### [What to do]
In the records below, the part to copy starts at the line containing "Task: Uncheck the uildfarm row checkbox" and goes to the last line; output it exactly, without pictures.

### [Study material]
******************************

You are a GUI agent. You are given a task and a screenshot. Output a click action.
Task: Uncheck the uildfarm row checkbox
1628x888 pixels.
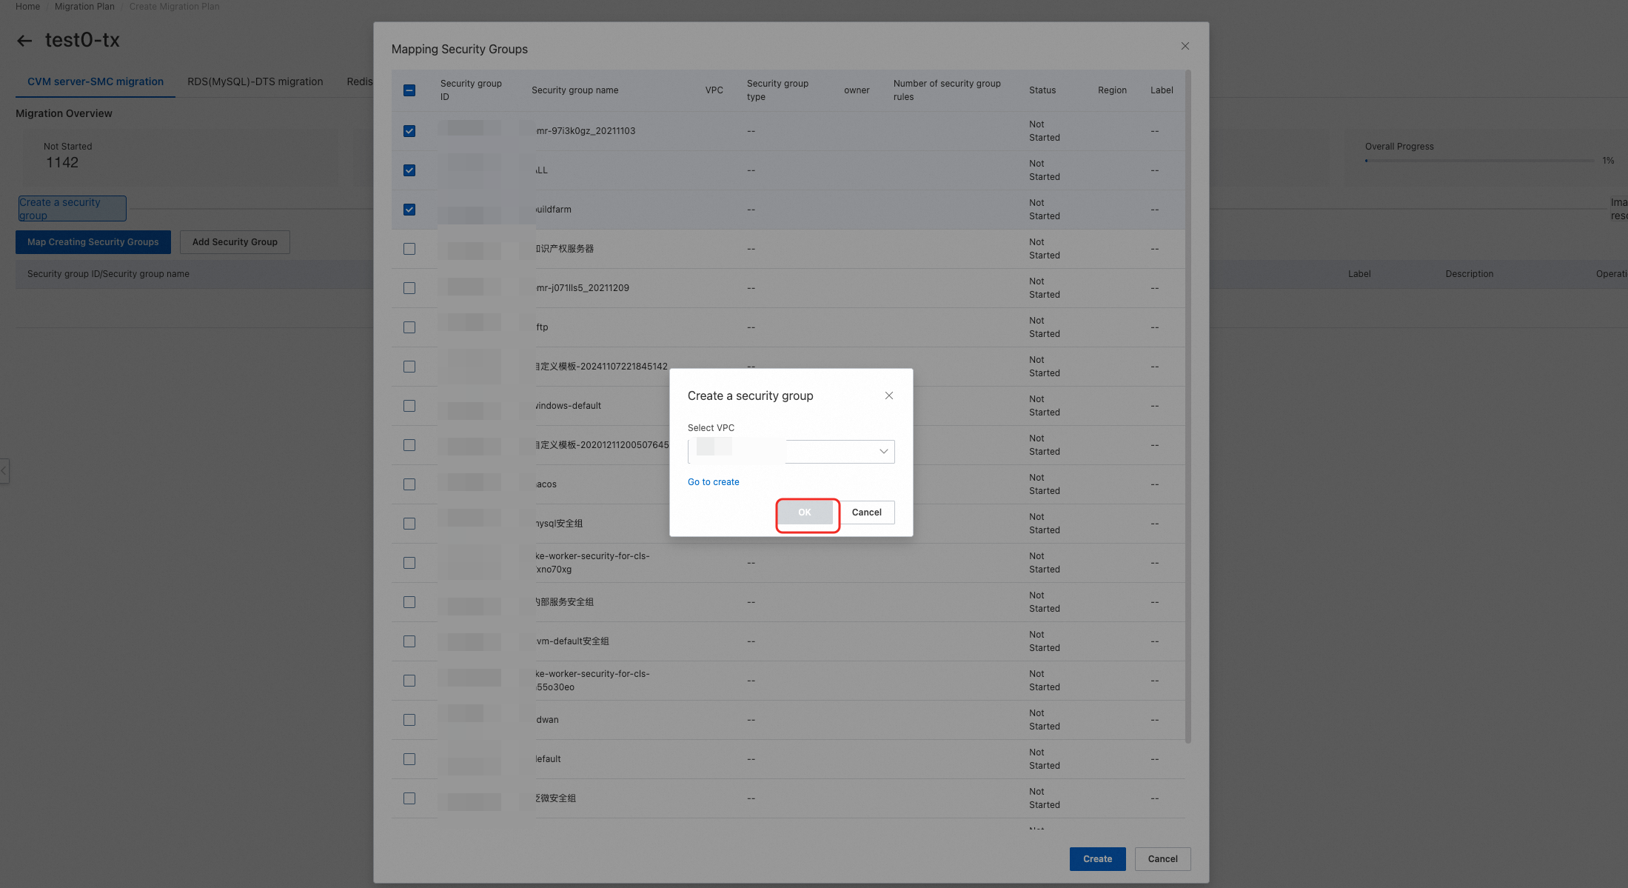pyautogui.click(x=409, y=210)
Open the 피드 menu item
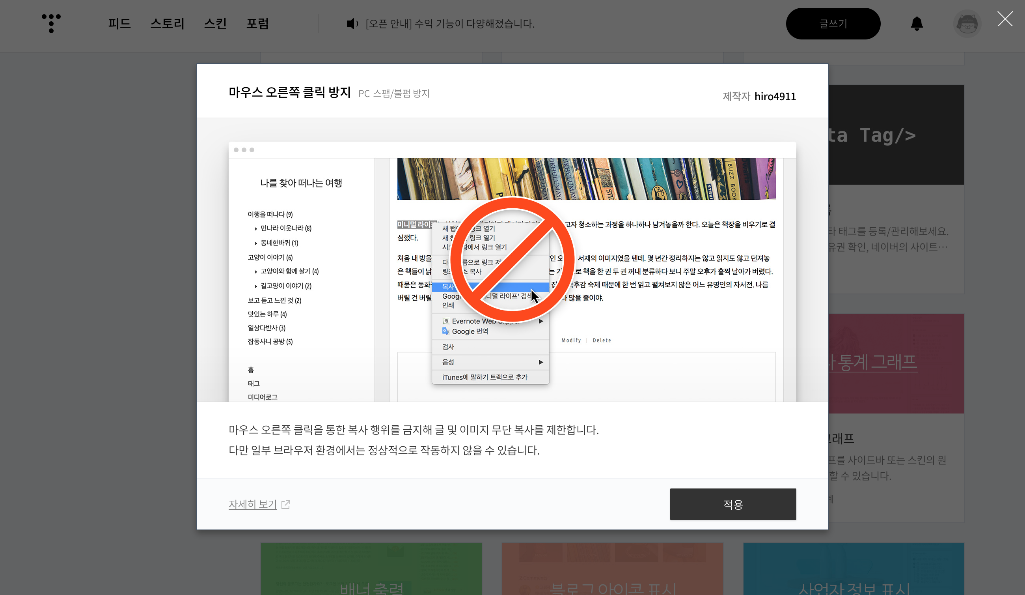This screenshot has width=1025, height=595. point(119,24)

******************************

### [Output]
Task: Uncheck the uildfarm row checkbox
1628x888 pixels.
pyautogui.click(x=409, y=210)
Open the 피드 menu item
This screenshot has width=1025, height=595. point(119,24)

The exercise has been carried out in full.